** GIVEN ENTRIES **
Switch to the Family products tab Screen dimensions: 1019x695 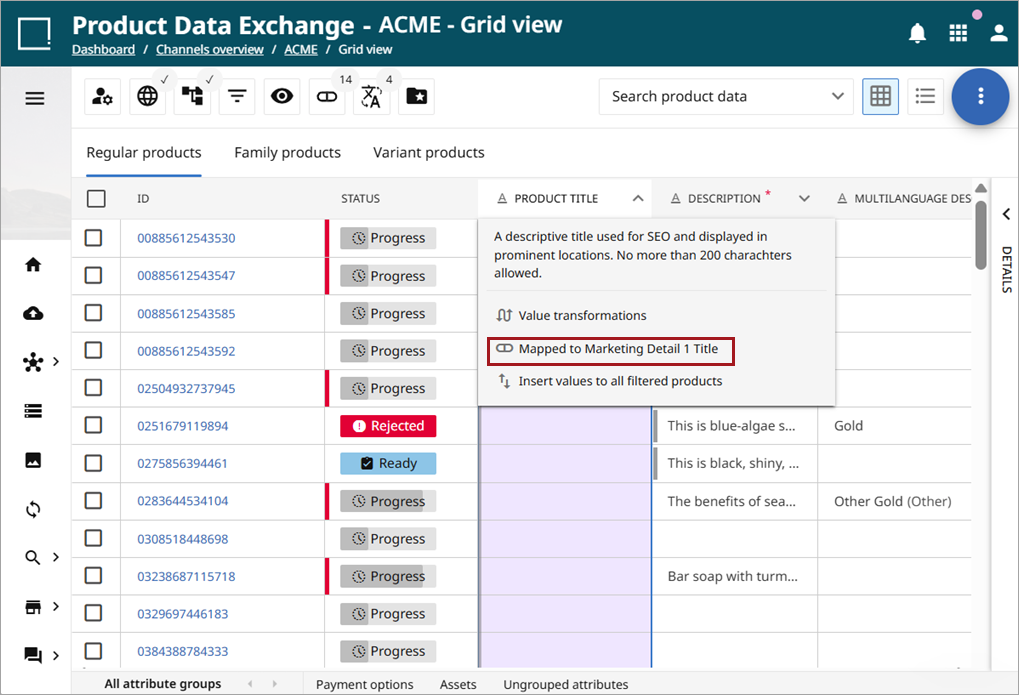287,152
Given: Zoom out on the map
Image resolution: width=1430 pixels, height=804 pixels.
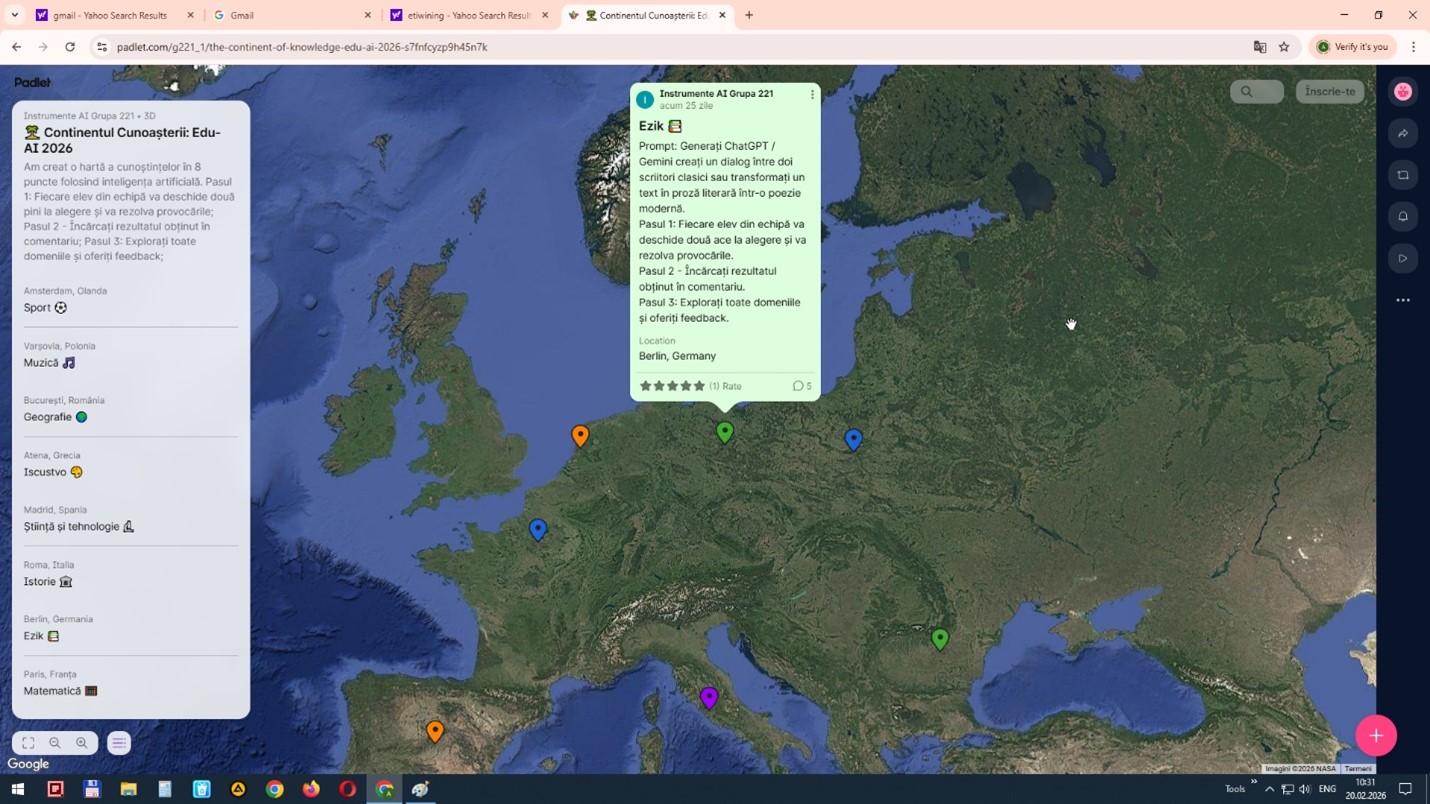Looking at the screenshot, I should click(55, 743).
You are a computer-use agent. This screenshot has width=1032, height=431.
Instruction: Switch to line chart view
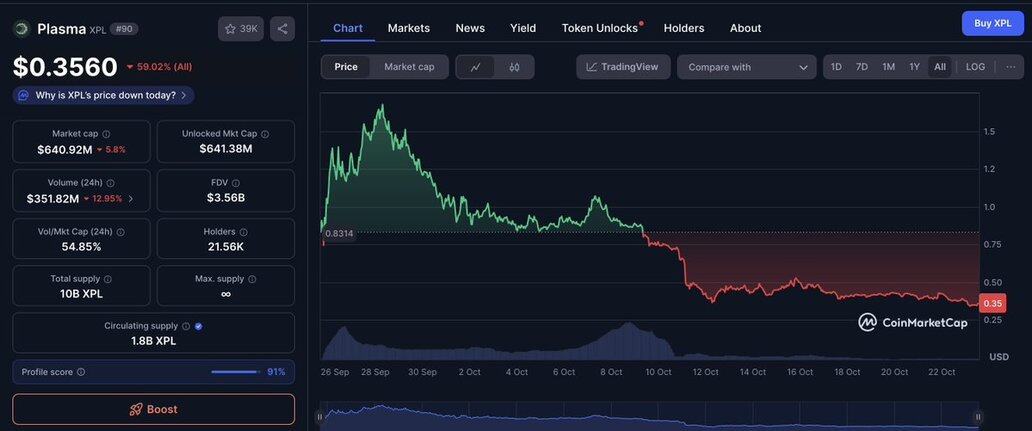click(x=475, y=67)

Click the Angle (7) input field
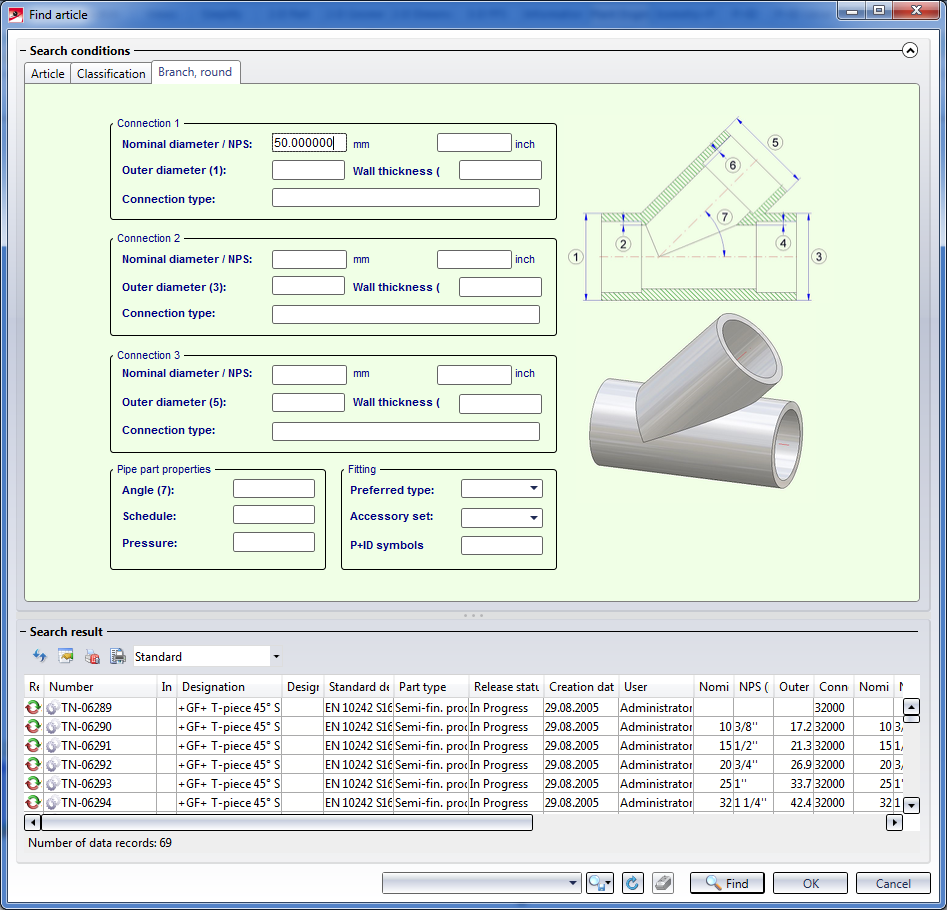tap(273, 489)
---
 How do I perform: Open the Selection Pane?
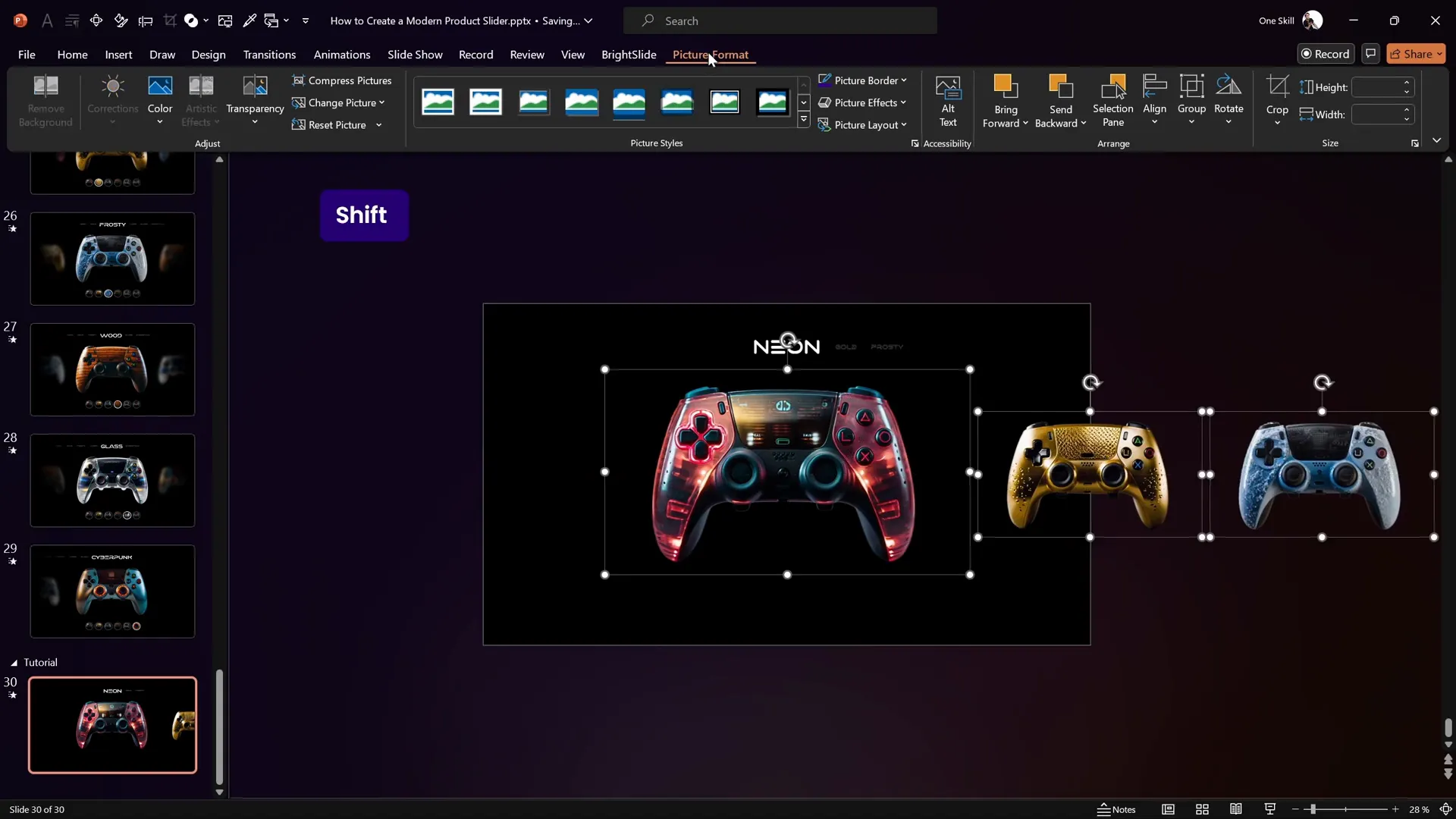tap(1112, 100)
==
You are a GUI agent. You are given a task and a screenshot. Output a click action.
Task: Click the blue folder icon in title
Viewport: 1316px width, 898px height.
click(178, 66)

** STATED EXERCISE **
Repeat the data verbatim, from the line that contains "Given: Zoom out on the map" up to and including the line that contains "tap(273, 489)", leaving the pictures out of the answer.

** COMPLETE OUTPUT **
Given: Zoom out on the map
Image resolution: width=1430 pixels, height=804 pixels.
Looking at the screenshot, I should click(55, 743).
You are a computer-use agent. This screenshot has width=1032, height=431.
Instruction: Switch to line chart view
click(x=475, y=67)

Click the Angle (7) input field
tap(273, 489)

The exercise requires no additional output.